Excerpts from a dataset
+===+

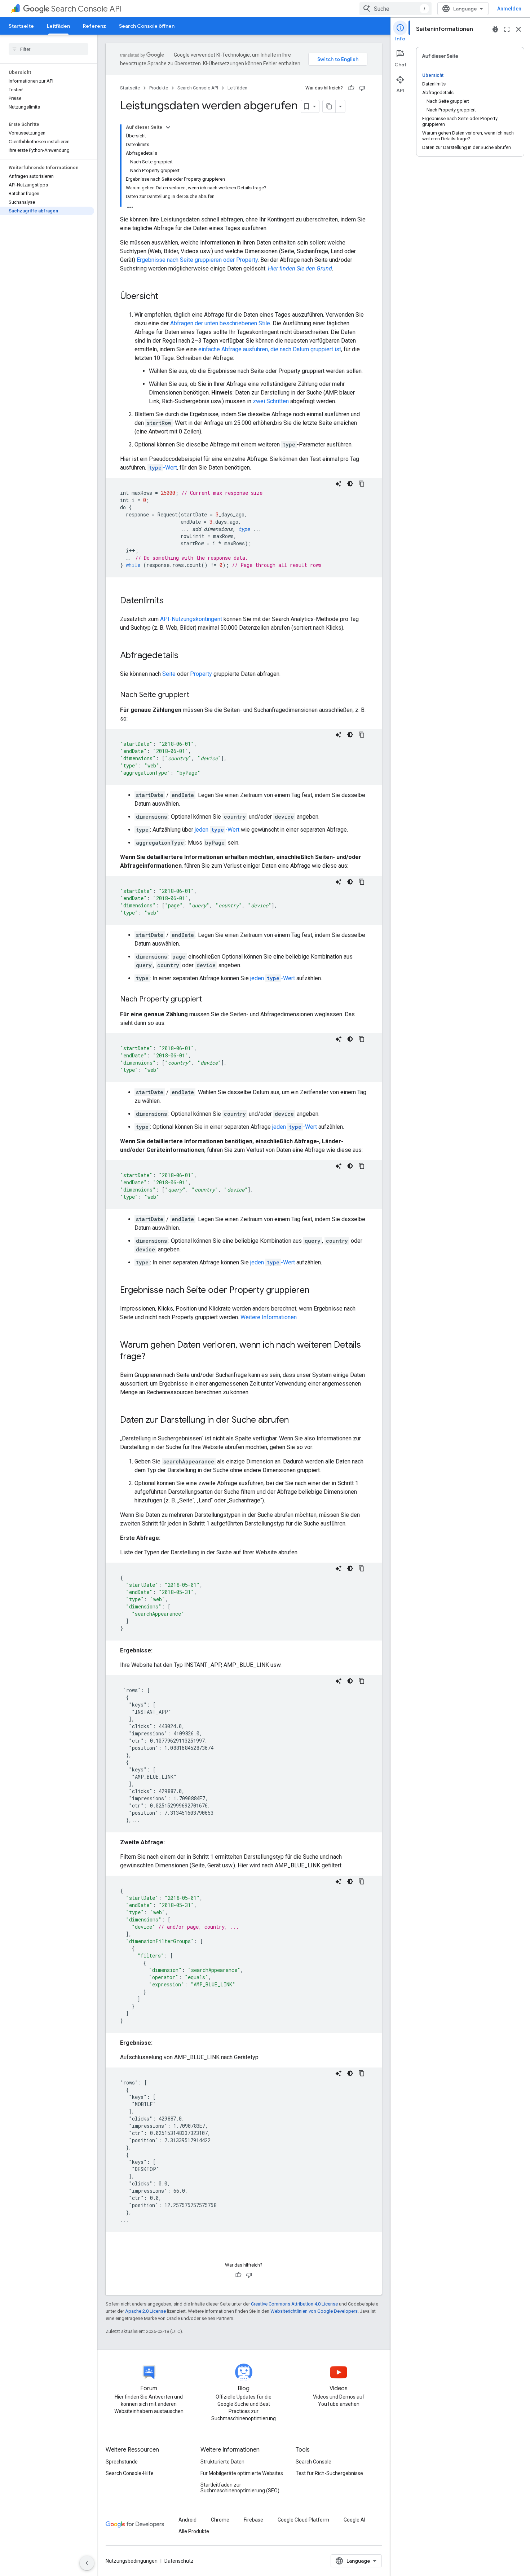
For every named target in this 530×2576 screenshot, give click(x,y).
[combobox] (395, 8)
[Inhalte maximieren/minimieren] (168, 127)
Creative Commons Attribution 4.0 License (294, 2304)
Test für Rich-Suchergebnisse (329, 2473)
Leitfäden (58, 26)
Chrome (220, 2520)
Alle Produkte (193, 2531)
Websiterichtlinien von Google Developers (314, 2311)
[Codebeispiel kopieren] (361, 483)
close (518, 29)
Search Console (313, 2462)
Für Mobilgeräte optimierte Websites (241, 2473)
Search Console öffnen (147, 26)
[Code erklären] (338, 483)
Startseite (21, 26)
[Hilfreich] (351, 88)
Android (187, 2520)
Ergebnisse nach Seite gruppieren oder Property (197, 259)
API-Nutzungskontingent (191, 619)
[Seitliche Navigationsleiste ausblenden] (87, 2563)
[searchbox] (48, 49)
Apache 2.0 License (145, 2311)
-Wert (163, 467)
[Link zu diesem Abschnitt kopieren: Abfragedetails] (185, 656)
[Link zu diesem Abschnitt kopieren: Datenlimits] (171, 601)
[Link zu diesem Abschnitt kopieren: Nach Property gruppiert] (209, 999)
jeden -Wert (217, 829)
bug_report (495, 29)
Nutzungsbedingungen (132, 2561)
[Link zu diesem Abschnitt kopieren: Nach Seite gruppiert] (196, 695)
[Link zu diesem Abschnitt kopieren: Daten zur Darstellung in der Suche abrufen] (296, 1420)
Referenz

+===+

Task instructions: Write out the records above exactly as they stand, leaving out every picture.

Result for this task:
For every named target in this 530×2576 screenshot, give click(x,y).
[combobox] (395, 8)
[Inhalte maximieren/minimieren] (168, 127)
Creative Commons Attribution 4.0 License (294, 2304)
Test für Rich-Suchergebnisse (329, 2473)
Leitfäden (58, 26)
Chrome (220, 2520)
Alle Produkte (193, 2531)
Websiterichtlinien von Google Developers (314, 2311)
[Codebeispiel kopieren] (361, 483)
close (518, 29)
Search Console (313, 2462)
Für Mobilgeräte optimierte Websites (241, 2473)
Search Console öffnen (147, 26)
[Code erklären] (338, 483)
Startseite (21, 26)
[Hilfreich] (351, 88)
Android (187, 2520)
Ergebnisse nach Seite gruppieren oder Property (197, 259)
API-Nutzungskontingent (191, 619)
[Seitliche Navigationsleiste ausblenden] (87, 2563)
[searchbox] (48, 49)
Apache 2.0 License (145, 2311)
-Wert (163, 467)
[Link zu diesem Abschnitt kopieren: Abfragedetails] (185, 656)
[Link zu diesem Abschnitt kopieren: Datenlimits] (171, 601)
[Link zu diesem Abschnitt kopieren: Nach Property gruppiert] (209, 999)
jeden -Wert (217, 829)
bug_report (495, 29)
Nutzungsbedingungen (132, 2561)
[Link zu diesem Abschnitt kopieren: Nach Seite gruppiert] (196, 695)
[Link zu diesem Abschnitt kopieren: Daten zur Darstellung in der Suche abrufen] (296, 1420)
Referenz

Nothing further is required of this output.